Ok, so I'd really appreciate it if you'd use your language less sloppily. If the title of this article was just clickbait, and you didn't really mean it and I wasn't supposed to take it seriously, please let me know and I'll file it alongside, "Why is no one writing games for the GUMSHOE system?"

But it does appear from the text that you are defending the claim that you can't have too many bestiaries seriously. So my detailed knowledge of the books you mention but did not review isn't really essential, since you don't claim merely that I need these particular bestiaries much less demonstrate why (since you mostly talk about your specific situation and not even the books except in very vague terms). Rather your claim is that I need all bestiaries, because a DM can't have too many. And since I'm quibbling with that claim, and you've decided to challenge me on it, all I need to demonstrate is broad familiarity with RPG bestiaries and their contents. So yeah, I've not purchased the recommendations you made here, and haven't even looked inside one other than Pathfinder 5, but I have looked at a lot of bestiaries.

Just for 3.X I'm familiar with the contents of:

Monster Manual 1-5
Fiend Folio
Draconomicon, Lords of Madness, Liber Mortis, and various other assorted theme books with mini-bestiaries.
Tome of Horrors 1-2
Creature Collection 1-3
Pathfinder's Beastiary 1-5
Denizens of Avendnu
Monsternomicon
Book of Templates
Advanced Bestiary
Bestiary Nefarious
At least some of the various Monster Geographica books
Minions
Mindscapes: Beasts of the Id
Book of Fiends
Book of Unremitting Horror
Bestiary: Predators
Liber Beastarius
Various Hacklopedia's

And probably a lot of other stuff that is no longer taking up any mental space in my head. And that's to overlook that I'm familiar with pretty much all the 1e and 2e material, as well as Gamma World, GURPS, and any number of other systems. How many bestiaries do you need to be familiar with before you can form the reasonable opinion that you don't need this particular one or even many of them? How many bestiaries do I need to be familiar with before I can decide that not only do I not need a lot of them, but I probably don't get good value out of buying one for a system I don't play since the only value I get out of a MM really is being able to flip it open and use it without much adjusting of stats or performing conversions or acts of creation.

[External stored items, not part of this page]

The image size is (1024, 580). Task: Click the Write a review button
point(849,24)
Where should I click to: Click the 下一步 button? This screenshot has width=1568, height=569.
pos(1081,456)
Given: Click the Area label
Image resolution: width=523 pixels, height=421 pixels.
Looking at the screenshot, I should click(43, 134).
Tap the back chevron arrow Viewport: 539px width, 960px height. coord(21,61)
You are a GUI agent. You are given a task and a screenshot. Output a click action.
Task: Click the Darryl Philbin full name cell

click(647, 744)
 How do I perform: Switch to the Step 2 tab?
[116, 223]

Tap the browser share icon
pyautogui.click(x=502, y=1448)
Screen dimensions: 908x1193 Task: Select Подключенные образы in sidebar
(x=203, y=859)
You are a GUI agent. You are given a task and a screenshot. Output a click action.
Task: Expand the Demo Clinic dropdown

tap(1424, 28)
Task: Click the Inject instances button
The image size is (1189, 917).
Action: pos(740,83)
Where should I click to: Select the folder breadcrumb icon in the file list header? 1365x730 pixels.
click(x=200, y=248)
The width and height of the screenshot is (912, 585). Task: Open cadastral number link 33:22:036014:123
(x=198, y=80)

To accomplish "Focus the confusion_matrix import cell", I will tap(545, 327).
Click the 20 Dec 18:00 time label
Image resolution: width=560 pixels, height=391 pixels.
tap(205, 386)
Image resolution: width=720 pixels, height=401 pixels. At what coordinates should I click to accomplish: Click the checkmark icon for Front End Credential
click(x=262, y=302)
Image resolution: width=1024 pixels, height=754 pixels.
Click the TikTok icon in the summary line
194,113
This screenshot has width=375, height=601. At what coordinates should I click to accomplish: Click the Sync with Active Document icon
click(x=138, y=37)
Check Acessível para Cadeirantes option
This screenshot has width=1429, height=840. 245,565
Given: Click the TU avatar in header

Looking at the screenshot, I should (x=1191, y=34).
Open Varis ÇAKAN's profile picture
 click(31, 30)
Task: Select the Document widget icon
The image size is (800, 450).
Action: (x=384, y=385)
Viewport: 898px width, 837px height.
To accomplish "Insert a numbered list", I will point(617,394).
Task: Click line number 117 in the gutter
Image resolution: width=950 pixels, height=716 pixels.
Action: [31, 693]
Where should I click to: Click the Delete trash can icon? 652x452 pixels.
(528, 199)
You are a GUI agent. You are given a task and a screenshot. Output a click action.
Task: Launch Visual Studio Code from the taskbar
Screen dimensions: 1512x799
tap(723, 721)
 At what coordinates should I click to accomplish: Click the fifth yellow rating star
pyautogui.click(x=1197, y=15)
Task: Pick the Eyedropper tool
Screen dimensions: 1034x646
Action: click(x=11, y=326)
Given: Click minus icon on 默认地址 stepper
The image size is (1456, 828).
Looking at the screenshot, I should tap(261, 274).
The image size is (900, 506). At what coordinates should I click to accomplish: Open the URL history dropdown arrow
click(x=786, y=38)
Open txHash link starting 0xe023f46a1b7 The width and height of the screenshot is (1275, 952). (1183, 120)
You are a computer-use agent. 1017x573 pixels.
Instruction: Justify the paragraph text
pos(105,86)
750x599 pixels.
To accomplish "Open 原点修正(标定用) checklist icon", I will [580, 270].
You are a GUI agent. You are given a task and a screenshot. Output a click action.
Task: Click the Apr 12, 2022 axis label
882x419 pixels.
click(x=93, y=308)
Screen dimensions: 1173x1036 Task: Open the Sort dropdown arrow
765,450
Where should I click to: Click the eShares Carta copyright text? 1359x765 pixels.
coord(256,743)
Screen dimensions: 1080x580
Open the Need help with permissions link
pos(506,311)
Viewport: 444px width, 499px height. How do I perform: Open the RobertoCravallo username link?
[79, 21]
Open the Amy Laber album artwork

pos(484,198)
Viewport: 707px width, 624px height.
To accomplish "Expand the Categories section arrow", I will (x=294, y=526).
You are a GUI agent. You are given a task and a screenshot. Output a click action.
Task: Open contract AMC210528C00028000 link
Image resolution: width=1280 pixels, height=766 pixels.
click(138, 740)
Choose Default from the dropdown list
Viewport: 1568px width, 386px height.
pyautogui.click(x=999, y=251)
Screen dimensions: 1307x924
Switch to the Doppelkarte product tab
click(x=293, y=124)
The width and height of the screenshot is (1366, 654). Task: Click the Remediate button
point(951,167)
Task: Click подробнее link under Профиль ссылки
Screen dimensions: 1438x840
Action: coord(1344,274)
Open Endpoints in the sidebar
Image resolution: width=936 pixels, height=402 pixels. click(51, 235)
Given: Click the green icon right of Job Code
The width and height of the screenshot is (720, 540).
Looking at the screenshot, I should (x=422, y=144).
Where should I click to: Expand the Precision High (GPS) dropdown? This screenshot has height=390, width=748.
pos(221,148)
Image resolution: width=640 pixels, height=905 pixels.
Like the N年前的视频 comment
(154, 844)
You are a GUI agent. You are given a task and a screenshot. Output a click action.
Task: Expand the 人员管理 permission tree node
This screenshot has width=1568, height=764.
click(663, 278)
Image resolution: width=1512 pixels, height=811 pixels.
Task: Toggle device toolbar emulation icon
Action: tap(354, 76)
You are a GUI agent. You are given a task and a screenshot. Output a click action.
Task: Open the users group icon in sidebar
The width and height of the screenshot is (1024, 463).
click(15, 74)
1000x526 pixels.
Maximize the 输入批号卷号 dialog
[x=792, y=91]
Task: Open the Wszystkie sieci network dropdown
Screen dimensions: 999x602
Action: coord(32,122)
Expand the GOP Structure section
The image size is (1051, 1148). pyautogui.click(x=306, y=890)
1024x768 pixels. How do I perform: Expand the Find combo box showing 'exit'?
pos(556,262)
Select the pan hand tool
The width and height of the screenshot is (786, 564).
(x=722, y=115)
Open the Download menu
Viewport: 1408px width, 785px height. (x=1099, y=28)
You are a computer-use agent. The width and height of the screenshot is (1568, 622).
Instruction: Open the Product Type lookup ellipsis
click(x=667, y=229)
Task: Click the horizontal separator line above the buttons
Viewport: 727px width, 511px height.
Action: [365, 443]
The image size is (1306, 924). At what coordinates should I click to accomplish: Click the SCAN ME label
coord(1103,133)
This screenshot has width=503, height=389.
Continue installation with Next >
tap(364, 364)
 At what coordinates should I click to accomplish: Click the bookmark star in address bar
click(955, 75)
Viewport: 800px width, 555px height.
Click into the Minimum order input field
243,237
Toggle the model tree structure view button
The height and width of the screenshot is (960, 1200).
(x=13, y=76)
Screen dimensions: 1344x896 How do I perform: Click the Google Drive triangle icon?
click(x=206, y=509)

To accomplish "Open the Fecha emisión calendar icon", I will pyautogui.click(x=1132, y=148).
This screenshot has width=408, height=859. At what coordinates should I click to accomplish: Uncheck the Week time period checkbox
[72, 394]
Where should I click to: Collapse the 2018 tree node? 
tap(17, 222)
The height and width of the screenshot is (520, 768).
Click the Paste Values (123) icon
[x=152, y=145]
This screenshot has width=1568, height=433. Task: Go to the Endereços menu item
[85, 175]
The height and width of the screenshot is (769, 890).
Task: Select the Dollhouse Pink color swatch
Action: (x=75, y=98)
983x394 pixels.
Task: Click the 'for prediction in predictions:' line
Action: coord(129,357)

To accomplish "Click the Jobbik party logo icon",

I think it safe to say that I'm reasonably conversant with the last 30+ years of RPG development and publishing. I don't think I need to have read absolutely everything to form an opinion.

And if someone came to me and said, "I've got 500 dollars to spend, and I want to buy all the D&D books I'll probably ever need", I probably wouldn't be recommending mostly monster books or even many of them. And to a certain extent, that's not merely a matter of taste. It might be a matter of bias, in that I might have a bias against monster books because I find making monsters fairly trivial (and fun), and so don't need those books or recognize how much others do. But the truth is, the average quality of monsters in most monster collections strikes me as rather low, and your average DM would be better off with a brief guide on how to make monsters once he's got a collection or two on hand.

Beyond that, there is indeed the matter of taste, in that while it is reasonable to assume that for any given monster it is to someone's taste, it is not reasonable to assume that every monster will be to every taste and as such monsters that draw heavily from 'new wierd' or 'psionics' or 'science fiction' or comedy or specific alien settings or anything else or are a pastiche of a creature from a particular novel are almost by definition content that a large percentage of DMs won't use. Products that heavily feature monsters of a specific trope are almost by definition products aimed a narrow audience. Not everyone is going to be interested in getting Deadlands or Cthulhu or New Weird into their D&D. For people that do, these books are going to be key content. But and for people that aren't, particular Bestiaries along those lines are going to be useless or at the least offer low value compared to what they could spend their dollar on.

Also, again, I'm not disagreeing with you out of mere ignorance, or is the fact that I disagree with you too silly for public discourse.